Encore un volume très mouvementé ! Entre la sélection du nouveau Vent du Nord parmi les enfants de Bigby et Blanche, l’apparition d’une nouvelle reine au pays des jouets, le retour des exilés de la ferme à Fableville et la suite de la rébellion au pays d’Oz, il n’y a aucun temps mort. Même la parenthèse enchantée de Noël, supposée offrir une respiration dans le récit, sera finalement le point de départ de l’arc narratif le plus douloureux depuis très longtemps. Car paradoxalement, si les enfants et les jouets sont au cœur de l’histoire, c’est pour entamer un épisode particulièrement sombre, dont la conclusion s’avère des plus tragiques. La qualité du scénario ne baisse pas d’un pouce dans ce 8e tome de l’intégrale. Toujours aussi audacieux et inventif, Mark Willingham donne une fois de plus davantage de profondeur et de maturité à l’univers et aux personnages qu’il met en scène. N’hésitant pas à malmener le cocon doucereux de l’enfance, il impose aux rejetons de Bigby des responsabilités qui s’avèrent bien trop lourdes à porter pour leurs frêles épaules. Ce faisant, il les confronte également à une forme de cruauté qui ne pourra laisser aucun lecteur indifférent.
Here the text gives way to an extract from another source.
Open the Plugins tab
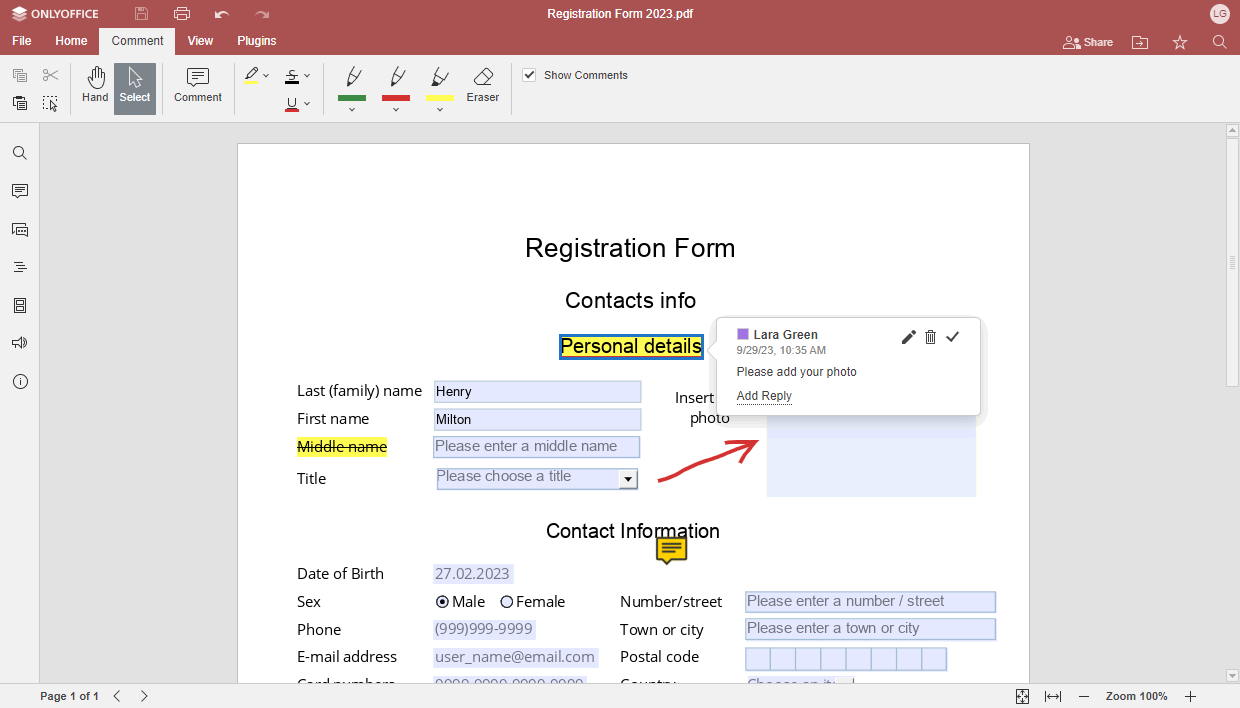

Une seule phrase en guise de conclusion : Vivement la suite ! (À noter le savoureux dernier épisode décrivant, dans un univers graphique plein de charme, les aventures du couple légendaire formé par Bufkin et Lily, de leur départ d’Oz jusqu’à la fin de leurs jours)
J’aime pas du tout la tournure que ça prend. Ça part vraiment trop en couille.
Je ne parle même pas de l’arc au royaume des jouets, qui est une aberration totale.
Avoir pris le parti de détruire Fableville dans les tomes précédents était osé, mais les auteurs n’ont pas su rester lucides et garder les pieds sur Terre. J’espère que les 2 derniers tomes seront de meilleure facture.